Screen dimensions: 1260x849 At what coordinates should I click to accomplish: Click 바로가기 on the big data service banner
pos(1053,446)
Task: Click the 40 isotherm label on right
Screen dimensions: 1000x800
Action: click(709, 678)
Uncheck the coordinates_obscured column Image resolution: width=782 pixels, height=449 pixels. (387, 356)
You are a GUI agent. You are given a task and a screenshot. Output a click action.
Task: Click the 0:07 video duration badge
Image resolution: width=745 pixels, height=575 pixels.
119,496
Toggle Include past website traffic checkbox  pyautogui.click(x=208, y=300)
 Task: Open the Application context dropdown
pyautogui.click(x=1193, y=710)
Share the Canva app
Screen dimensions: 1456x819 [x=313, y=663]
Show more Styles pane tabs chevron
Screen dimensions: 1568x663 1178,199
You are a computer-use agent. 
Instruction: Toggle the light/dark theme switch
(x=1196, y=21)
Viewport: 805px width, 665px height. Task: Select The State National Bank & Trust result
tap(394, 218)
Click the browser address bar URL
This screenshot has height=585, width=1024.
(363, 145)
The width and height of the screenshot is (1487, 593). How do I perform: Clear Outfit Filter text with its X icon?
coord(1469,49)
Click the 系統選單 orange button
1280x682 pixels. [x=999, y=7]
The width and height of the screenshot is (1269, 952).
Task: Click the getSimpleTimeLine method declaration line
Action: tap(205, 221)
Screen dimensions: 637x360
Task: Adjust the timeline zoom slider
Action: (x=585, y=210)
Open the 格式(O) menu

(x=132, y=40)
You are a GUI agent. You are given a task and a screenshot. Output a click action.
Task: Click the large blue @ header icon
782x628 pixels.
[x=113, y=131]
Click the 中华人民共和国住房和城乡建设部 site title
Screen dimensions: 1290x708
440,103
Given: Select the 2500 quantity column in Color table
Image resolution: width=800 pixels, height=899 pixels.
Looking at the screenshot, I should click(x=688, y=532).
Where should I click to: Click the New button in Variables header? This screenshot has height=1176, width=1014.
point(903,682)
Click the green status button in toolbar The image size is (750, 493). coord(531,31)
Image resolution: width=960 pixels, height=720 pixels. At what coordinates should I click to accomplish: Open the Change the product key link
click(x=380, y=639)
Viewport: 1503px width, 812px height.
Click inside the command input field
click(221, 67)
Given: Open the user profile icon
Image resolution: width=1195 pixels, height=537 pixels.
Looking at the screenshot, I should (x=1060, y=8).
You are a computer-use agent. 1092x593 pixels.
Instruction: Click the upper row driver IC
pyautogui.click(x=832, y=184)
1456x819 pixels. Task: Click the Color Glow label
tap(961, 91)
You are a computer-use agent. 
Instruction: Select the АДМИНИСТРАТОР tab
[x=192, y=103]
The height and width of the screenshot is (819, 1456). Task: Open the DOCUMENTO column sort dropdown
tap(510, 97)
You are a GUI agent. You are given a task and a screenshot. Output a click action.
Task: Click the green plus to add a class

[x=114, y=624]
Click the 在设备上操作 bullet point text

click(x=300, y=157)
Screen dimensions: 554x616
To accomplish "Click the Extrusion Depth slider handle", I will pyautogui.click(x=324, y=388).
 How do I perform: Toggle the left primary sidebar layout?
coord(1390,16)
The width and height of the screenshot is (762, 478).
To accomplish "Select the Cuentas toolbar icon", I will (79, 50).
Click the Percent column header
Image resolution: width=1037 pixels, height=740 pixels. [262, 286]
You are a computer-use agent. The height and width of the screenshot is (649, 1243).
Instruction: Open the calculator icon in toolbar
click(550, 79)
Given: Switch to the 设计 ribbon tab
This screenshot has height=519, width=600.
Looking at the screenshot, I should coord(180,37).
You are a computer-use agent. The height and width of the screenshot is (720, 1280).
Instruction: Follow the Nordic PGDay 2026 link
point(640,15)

---------------

What is needed> Can you put all of the lines above into a numbered list, leaving out the blank ones?

Finished exercise>
1. Screen dimensions: 1260x849 At what coordinates should I click to accomplish: Click 바로가기 on the big data service banner
2. pos(1053,446)
3. Task: Click the 40 isotherm label on right
4. Screen dimensions: 1000x800
5. Action: click(709, 678)
6. Uncheck the coordinates_obscured column Image resolution: width=782 pixels, height=449 pixels. (387, 356)
7. You are a GUI agent. You are given a task and a screenshot. Output a click action.
8. Task: Click the 0:07 video duration badge
9. Image resolution: width=745 pixels, height=575 pixels.
10. 119,496
11. Toggle Include past website traffic checkbox  pyautogui.click(x=208, y=300)
12.  Task: Open the Application context dropdown
13. pyautogui.click(x=1193, y=710)
14. Share the Canva app
15. Screen dimensions: 1456x819 [x=313, y=663]
16. Show more Styles pane tabs chevron
17. Screen dimensions: 1568x663 1178,199
18. You are a computer-use agent. 
19. Instruction: Toggle the light/dark theme switch
20. (x=1196, y=21)
21. Viewport: 805px width, 665px height. Task: Select The State National Bank & Trust result
22. tap(394, 218)
23. Click the browser address bar URL
24. This screenshot has height=585, width=1024.
25. (363, 145)
26. The width and height of the screenshot is (1487, 593). How do I perform: Clear Outfit Filter text with its X icon?
27. coord(1469,49)
28. Click the 系統選單 orange button
29. 1280x682 pixels. [x=999, y=7]
30. The width and height of the screenshot is (1269, 952).
31. Task: Click the getSimpleTimeLine method declaration line
32. Action: tap(205, 221)
33. Screen dimensions: 637x360
34. Task: Adjust the timeline zoom slider
35. Action: (x=585, y=210)
36. Open the 格式(O) menu
37. (x=132, y=40)
38. You are a GUI agent. You are given a task and a screenshot. Output a click action.
39. Task: Click the large blue @ header icon
40. 782x628 pixels.
41. [x=113, y=131]
42. Click the 中华人民共和国住房和城乡建设部 site title
43. Screen dimensions: 1290x708
44. 440,103
45. Given: Select the 2500 quantity column in Color table
46. Image resolution: width=800 pixels, height=899 pixels.
47. Looking at the screenshot, I should click(x=688, y=532).
48. Where should I click to: Click the New button in Variables header? This screenshot has height=1176, width=1014.
49. point(903,682)
50. Click the green status button in toolbar The image size is (750, 493). coord(531,31)
51. Image resolution: width=960 pixels, height=720 pixels. At what coordinates should I click to accomplish: Open the Change the product key link
52. click(x=380, y=639)
53. Viewport: 1503px width, 812px height.
54. Click inside the command input field
55. click(221, 67)
56. Given: Open the user profile icon
57. Image resolution: width=1195 pixels, height=537 pixels.
58. Looking at the screenshot, I should (x=1060, y=8).
59. You are a computer-use agent. 1092x593 pixels.
60. Instruction: Click the upper row driver IC
61. pyautogui.click(x=832, y=184)
62. 1456x819 pixels. Task: Click the Color Glow label
63. tap(961, 91)
64. You are a computer-use agent. 
65. Instruction: Select the АДМИНИСТРАТОР tab
66. [x=192, y=103]
67. The height and width of the screenshot is (819, 1456). Task: Open the DOCUMENTO column sort dropdown
68. tap(510, 97)
69. You are a GUI agent. You are given a task and a screenshot. Output a click action.
70. Task: Click the green plus to add a class
71. [x=114, y=624]
72. Click the 在设备上操作 bullet point text
73. click(x=300, y=157)
74. Screen dimensions: 554x616
75. To accomplish "Click the Extrusion Depth slider handle", I will pyautogui.click(x=324, y=388).
76.  How do I perform: Toggle the left primary sidebar layout?
77. coord(1390,16)
78. The width and height of the screenshot is (762, 478).
79. To accomplish "Select the Cuentas toolbar icon", I will (79, 50).
80. Click the Percent column header
81. Image resolution: width=1037 pixels, height=740 pixels. [262, 286]
82. You are a computer-use agent. The height and width of the screenshot is (649, 1243).
83. Instruction: Open the calculator icon in toolbar
84. click(550, 79)
85. Given: Switch to the 设计 ribbon tab
86. This screenshot has height=519, width=600.
87. Looking at the screenshot, I should coord(180,37).
88. You are a computer-use agent. The height and width of the screenshot is (720, 1280).
89. Instruction: Follow the Nordic PGDay 2026 link
90. point(640,15)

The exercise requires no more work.